**Material to process:**
"""

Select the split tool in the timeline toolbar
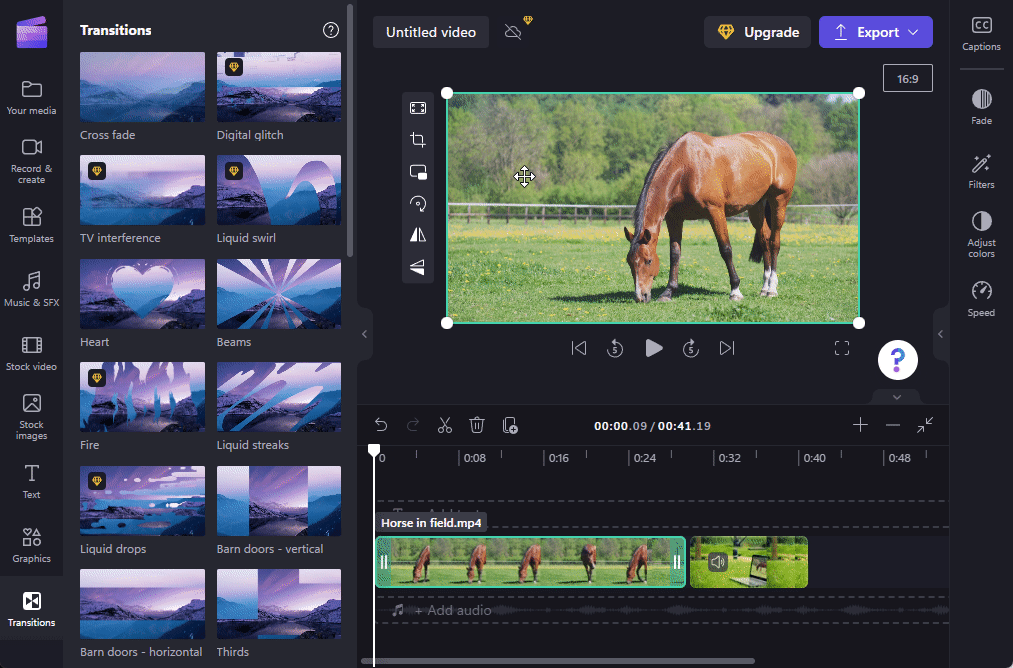Viewport: 1013px width, 668px height. coord(444,425)
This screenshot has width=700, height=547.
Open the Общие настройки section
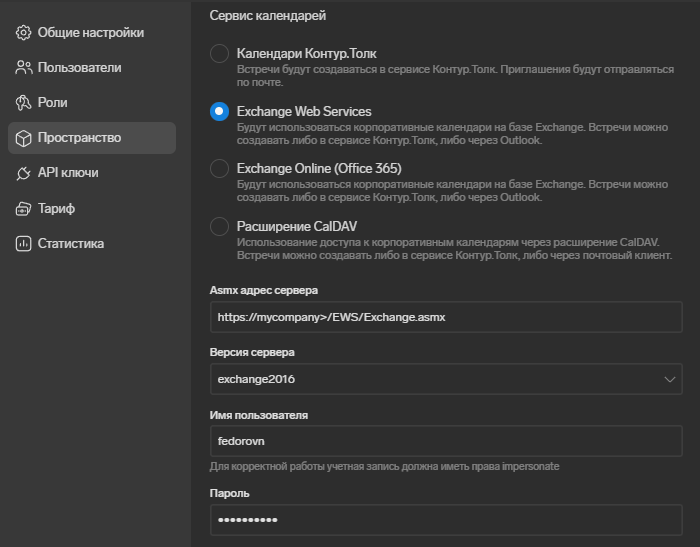coord(90,33)
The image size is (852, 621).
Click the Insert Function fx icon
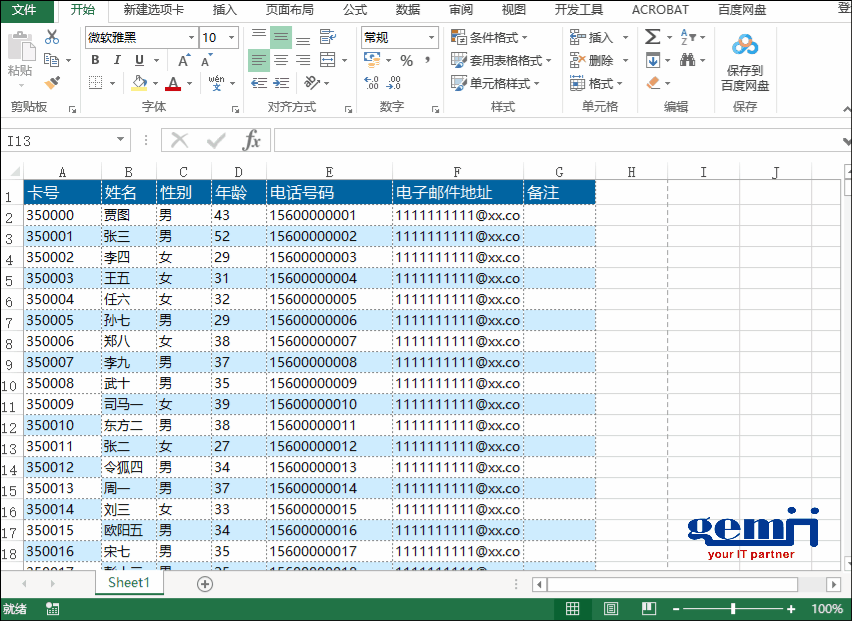pos(252,141)
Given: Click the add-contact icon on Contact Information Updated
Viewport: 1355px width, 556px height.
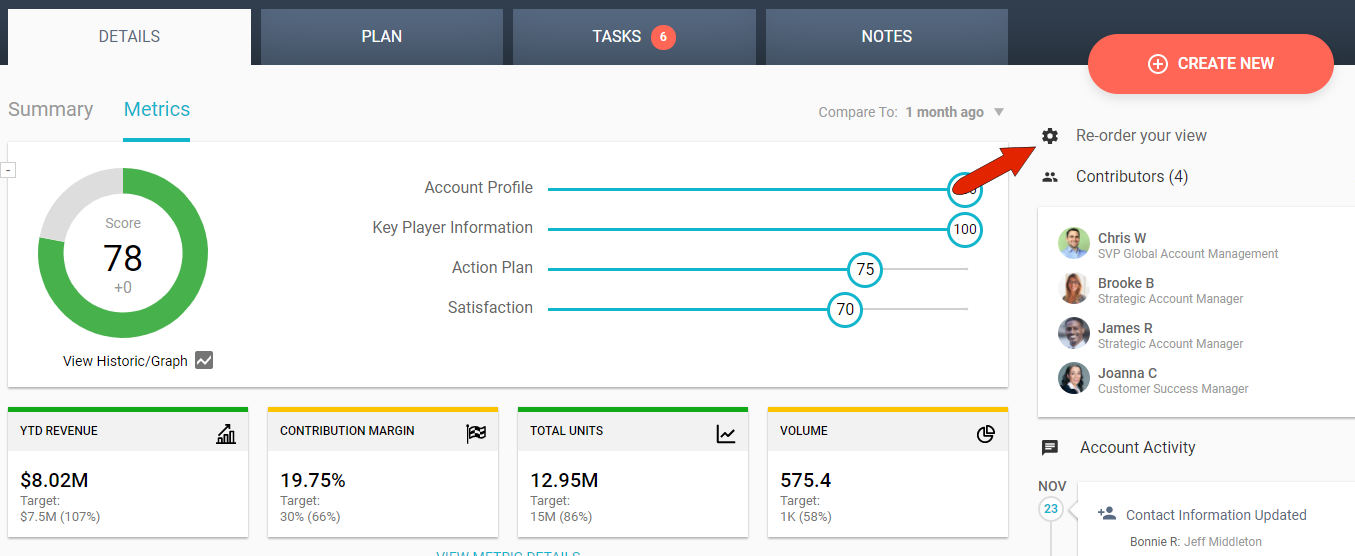Looking at the screenshot, I should click(1106, 514).
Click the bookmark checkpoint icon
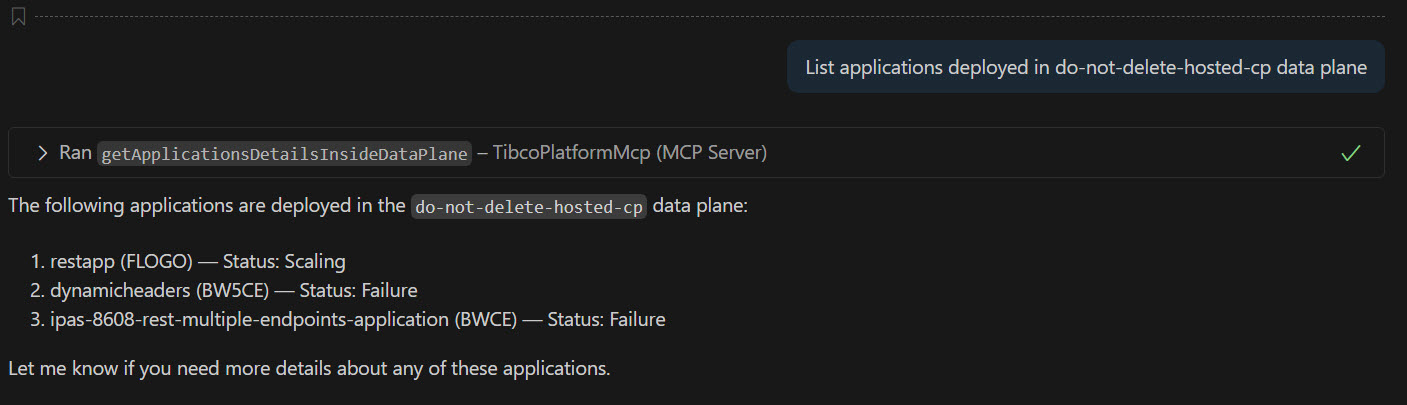Image resolution: width=1407 pixels, height=405 pixels. coord(18,17)
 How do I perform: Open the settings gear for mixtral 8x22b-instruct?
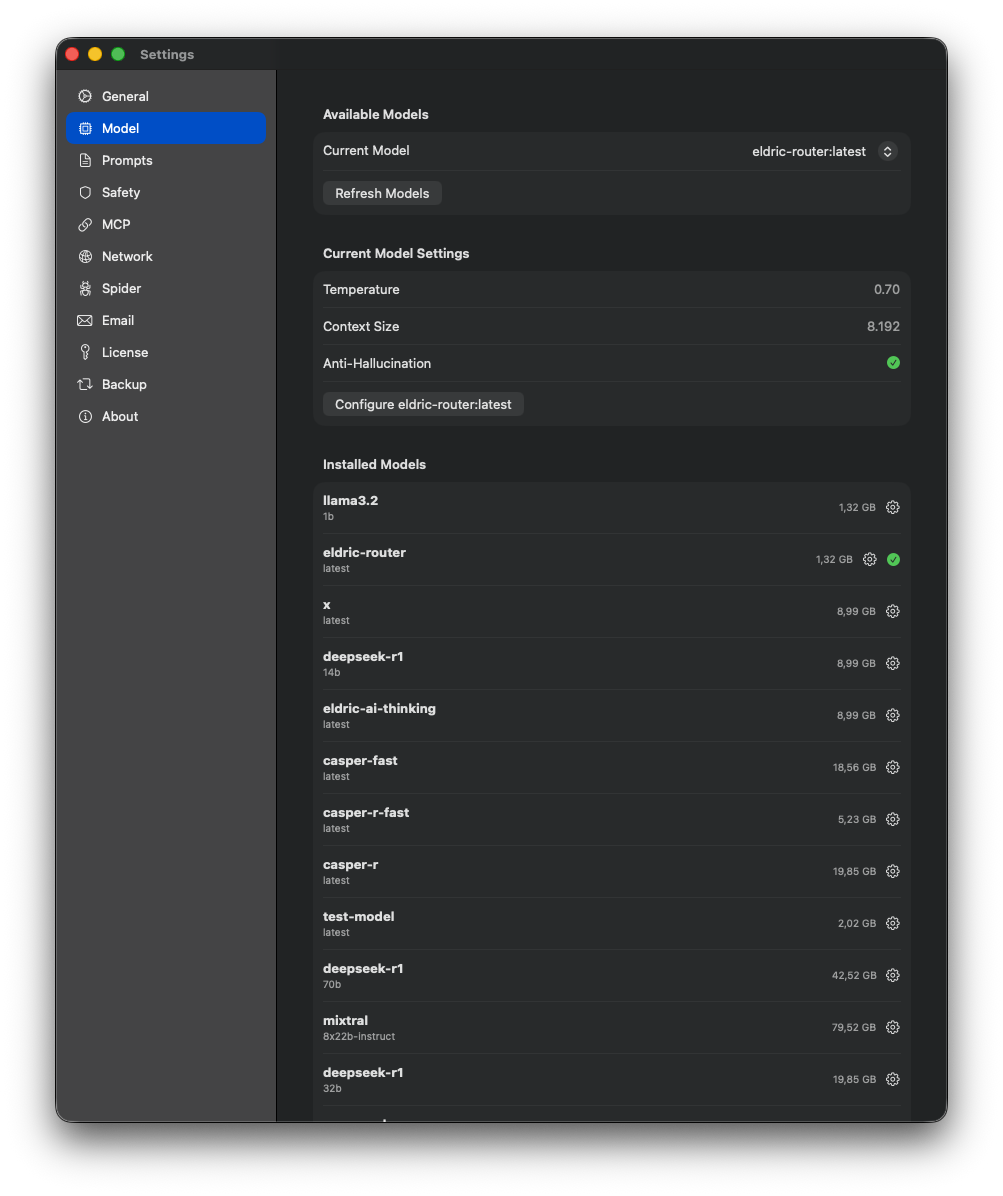[892, 1027]

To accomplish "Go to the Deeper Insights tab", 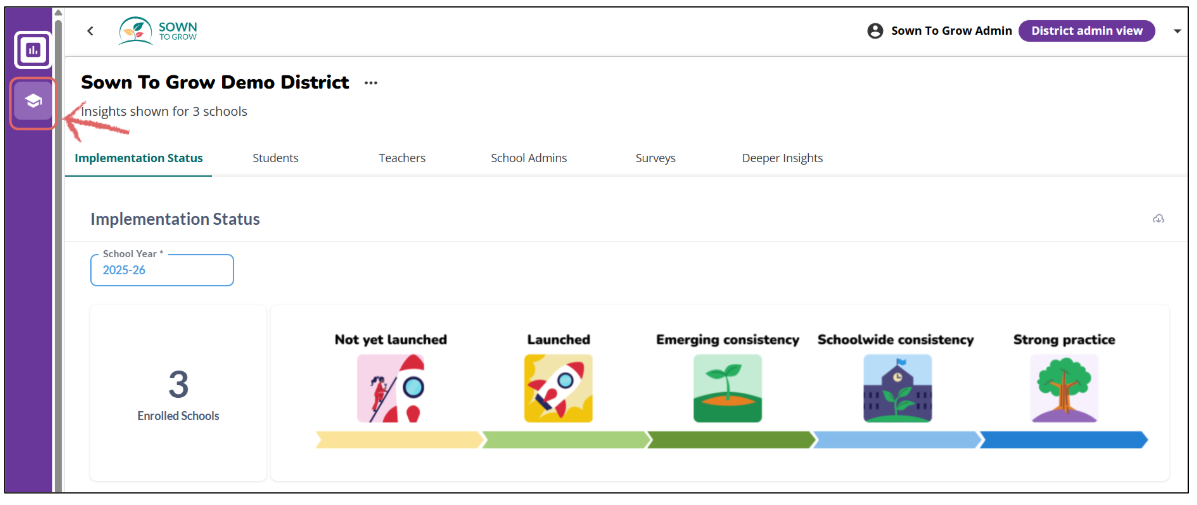I will pyautogui.click(x=782, y=158).
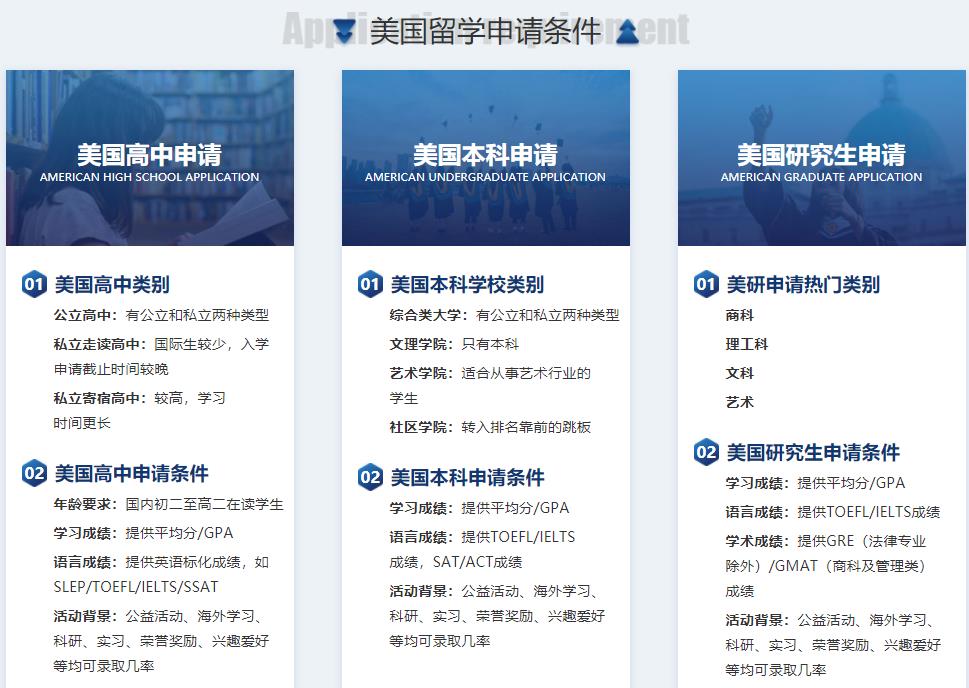
Task: Click the "01" hexagon badge beside 美国高中类别
Action: tap(33, 285)
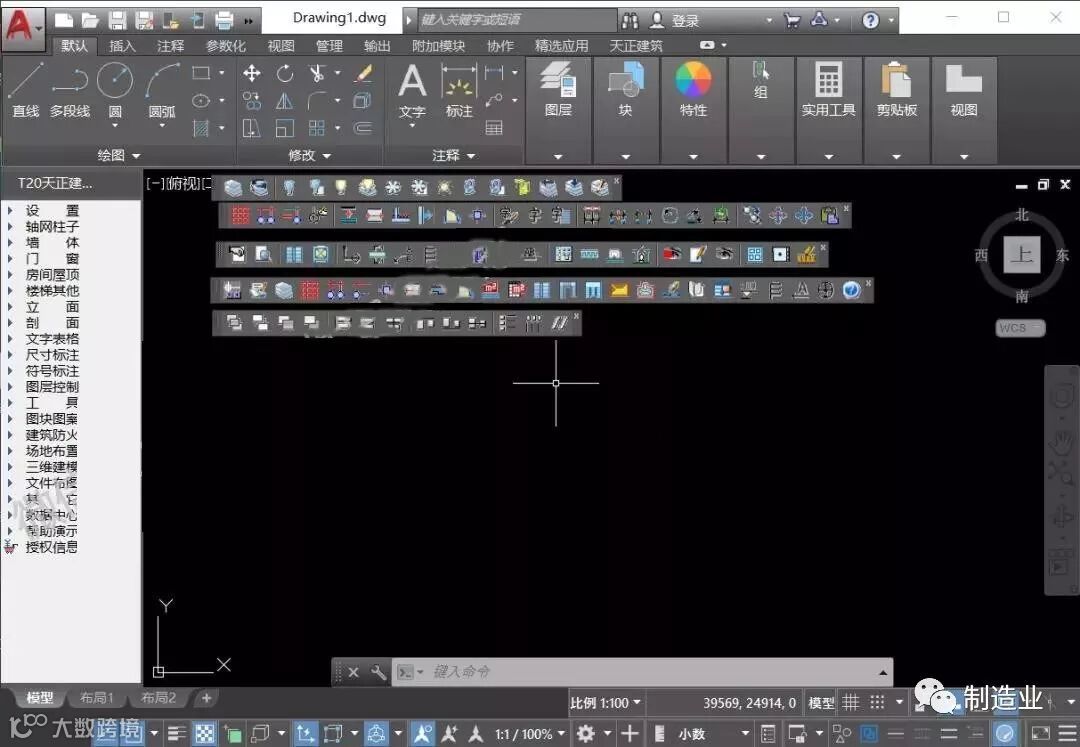
Task: Toggle the grid display in status bar
Action: click(851, 703)

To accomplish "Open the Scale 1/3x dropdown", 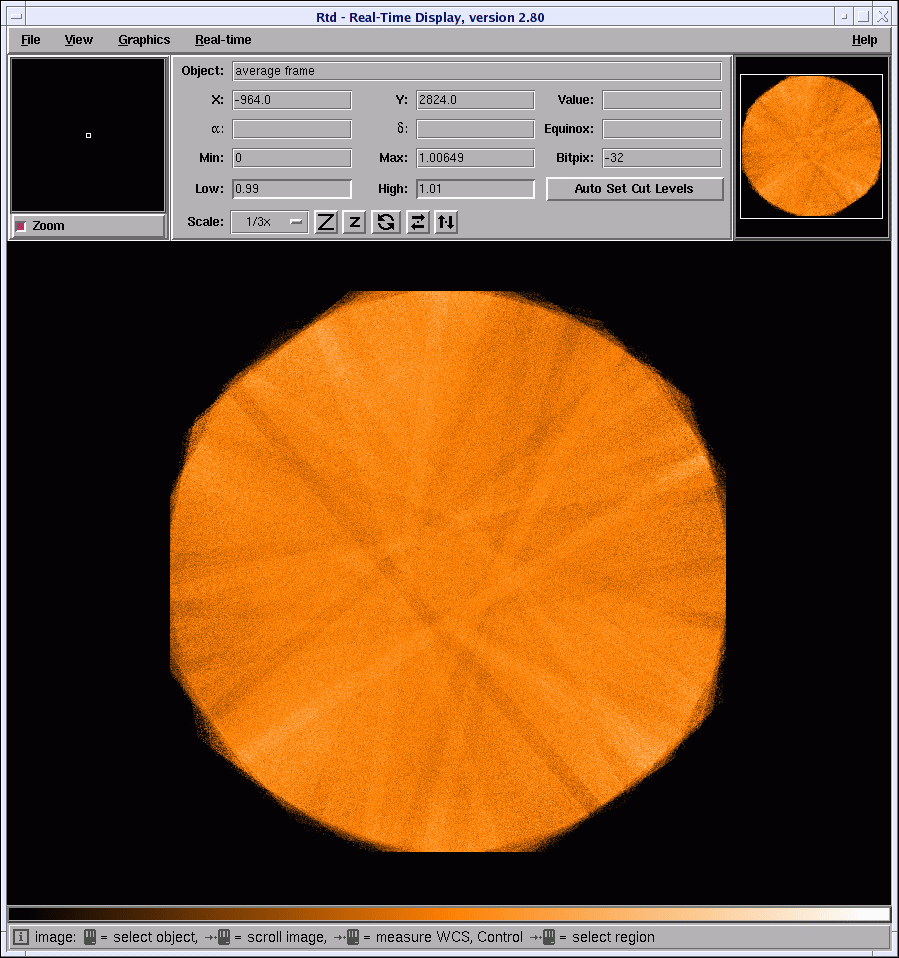I will [270, 222].
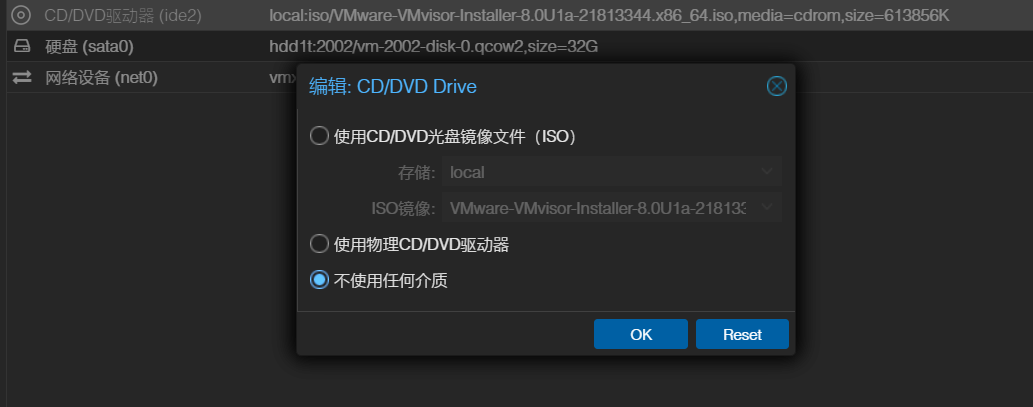Viewport: 1033px width, 407px height.
Task: Click the hard disk sata0 icon
Action: (22, 46)
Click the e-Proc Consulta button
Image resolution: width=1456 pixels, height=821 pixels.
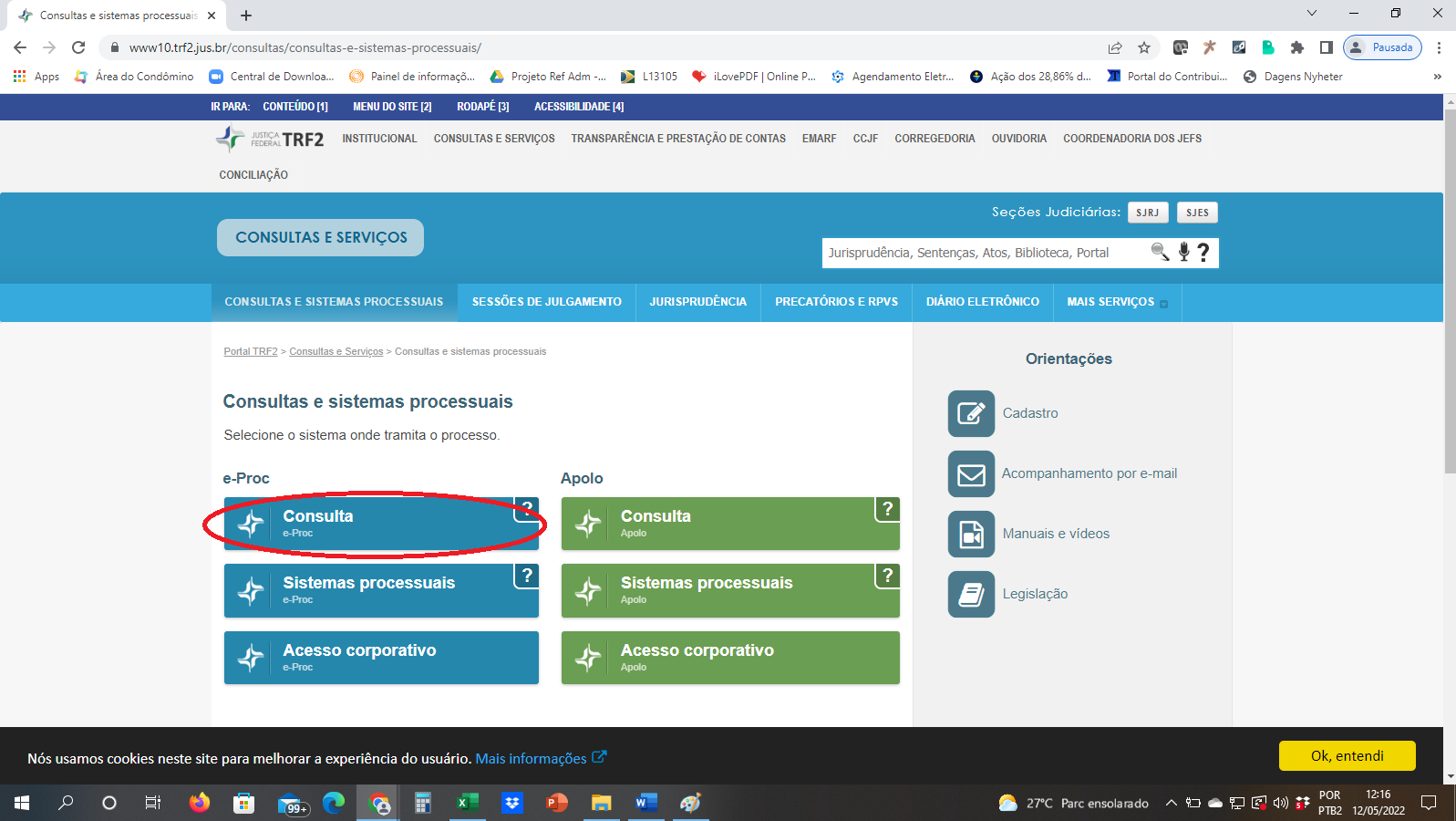(x=381, y=524)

"""

**Assigned task:** Give back, exactly as written, the lines from the top of the material through the line with "Given: Click the", ends included and pictures left aside.

**Your solution:**
Select the split tool in the timeline toolbar
Viewport: 1013px width, 668px height. coord(444,425)
This screenshot has width=700, height=547.
Open the Общие настройки section
coord(90,33)
The image size is (852, 621).
Click the Insert Function fx icon
pos(252,141)
Given: Click the add-contact icon on Contact Information Updated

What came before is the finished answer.